The Grande Day Parade is the first Saturday and the Vulcan Victory Torchlight Parade is the second Saturday, followed by fireworks.
January, John Beargrease Sled Dog Marathon from Duluth. The start of this race up Minnesota's North Shore on the last Sunday of the month is one of the region's best spectator events. Spectators can meet the mushers at 10 a.m., before the noon start of the race.
For more, see Chasing the Beargrease.
February, U.S. National Snow Sculpting Championship and Winterfest in Lake Geneva, Wis. In addition to the snow sculpting, there's an ice castle, ice bars, magic shows, human sled-dog races, a hovercraft competitions and helicopter rides.
February, City of Lakes Loppet in Minneapolis. This urban cross-country ski festival has become a celebration of winter in the northland.
For recreational skiers, the highlight of this big cross-country ski festival is the Saturday-night Luminary Loppet on Lake of the Isles, with glowing ice pillars and lighted "ruins." Afterward, there's a tent party with music.
This year, the Luminary Loppet will be held two weeks after the other events, on Feb. 18.
There are also classical and free-style races, ski games for children, a snow-sculpture contest and orienteering, ice-cycle, speedskating, snowshoeing and skijoring races, plus a beer garden and vendor village.
February, Snowflake Ski-Jumping Tournament in Westby, Wis. At the top of a hill that's the equivalent of a 41-story skyscraper, watch jumpers fly by at 55 mph. It no longer attracts many international skiers, but it's still fun to watch because the jump is built onto the side of a coulee, and spectators can climb it and watch from the top.
There will be music and fireworks Friday night and music after the jumping Saturday. For more, see A jumpin' joint.
February, Madison Winter Carnival. This festival spills out of the Memorial Union and onto Lake Mendota, where there's cross-country skiing, skating, snowboarding, ice fishing and snowshoeing plus mini-golf, music, family fun and the appearance of Lady Liberty.
February, Book Across the Bay from Ashland, Wis. On the Saturday of Presidents' Day weekend, ski or snowshoe across Lake Superior's Chequamegon Bay on a 10-kilometer route lined by ice luminaries and bonfires.
The route now is a loop leading back to Ashland, where a bonfire, chili feed and live music follow.
February, Winter Festival in Cedarburg, Wis. This town just north of Milwaukee knows how to throw a party. There's costumed bed racing, ice-carving, dog weight-pull competition and a 1 p.m. Saturday parade.
If you get cold, you can always duck into the winery or one of the fun little shops.

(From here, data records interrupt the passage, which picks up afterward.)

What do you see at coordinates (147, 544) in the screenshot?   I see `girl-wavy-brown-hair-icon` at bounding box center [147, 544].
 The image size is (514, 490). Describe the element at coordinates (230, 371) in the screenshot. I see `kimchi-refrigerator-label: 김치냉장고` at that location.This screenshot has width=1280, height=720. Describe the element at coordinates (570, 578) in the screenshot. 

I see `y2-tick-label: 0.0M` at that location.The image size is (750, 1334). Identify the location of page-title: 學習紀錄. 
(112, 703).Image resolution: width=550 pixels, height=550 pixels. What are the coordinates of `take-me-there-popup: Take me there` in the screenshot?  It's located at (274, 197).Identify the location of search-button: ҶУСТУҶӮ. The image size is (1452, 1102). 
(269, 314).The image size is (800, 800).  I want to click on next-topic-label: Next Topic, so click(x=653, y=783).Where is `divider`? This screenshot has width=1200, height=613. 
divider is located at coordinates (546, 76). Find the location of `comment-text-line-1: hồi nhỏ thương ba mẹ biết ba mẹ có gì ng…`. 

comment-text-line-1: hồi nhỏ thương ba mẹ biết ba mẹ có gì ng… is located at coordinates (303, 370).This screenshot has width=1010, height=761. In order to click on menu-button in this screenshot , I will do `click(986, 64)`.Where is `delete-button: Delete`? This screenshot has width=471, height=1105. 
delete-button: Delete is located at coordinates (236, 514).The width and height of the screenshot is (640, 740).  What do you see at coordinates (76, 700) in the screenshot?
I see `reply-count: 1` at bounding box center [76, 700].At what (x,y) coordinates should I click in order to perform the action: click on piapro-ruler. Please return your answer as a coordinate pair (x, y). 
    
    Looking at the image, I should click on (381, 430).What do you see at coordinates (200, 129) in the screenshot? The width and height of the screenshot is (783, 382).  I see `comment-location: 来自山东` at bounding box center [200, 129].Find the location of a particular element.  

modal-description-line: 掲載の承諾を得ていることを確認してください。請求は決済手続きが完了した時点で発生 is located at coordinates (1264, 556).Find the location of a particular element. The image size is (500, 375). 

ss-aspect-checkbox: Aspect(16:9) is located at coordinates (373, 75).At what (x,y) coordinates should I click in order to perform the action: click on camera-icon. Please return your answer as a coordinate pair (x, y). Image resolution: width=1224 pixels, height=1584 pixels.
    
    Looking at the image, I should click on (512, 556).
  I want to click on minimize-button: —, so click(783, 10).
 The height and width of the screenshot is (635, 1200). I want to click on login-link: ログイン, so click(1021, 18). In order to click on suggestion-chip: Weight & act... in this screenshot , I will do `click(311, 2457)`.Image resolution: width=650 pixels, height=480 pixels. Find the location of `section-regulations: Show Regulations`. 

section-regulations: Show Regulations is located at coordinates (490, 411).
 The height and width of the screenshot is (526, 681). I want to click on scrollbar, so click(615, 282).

For more, see Jolly Cedarburg.
February or March, Pine Mountain Ski Jumping Tournament in Iron Mountain, Mich. This town just across the Wisconsin border is where the international jumpers go; it's a stop on the Continental Cup circuit.
March, Bock Fest in New Ulm, Minn. There's a parade of mythical Germanic characters, a devilishly difficult hunt for stag heads on the Schell Brewery grounds and beyond (with prizes) and a big party afterward with beer, live music and a bonfire.
It's become so popular that the brewery limits entrance, so get there early. For more, see A German Mardi Gras.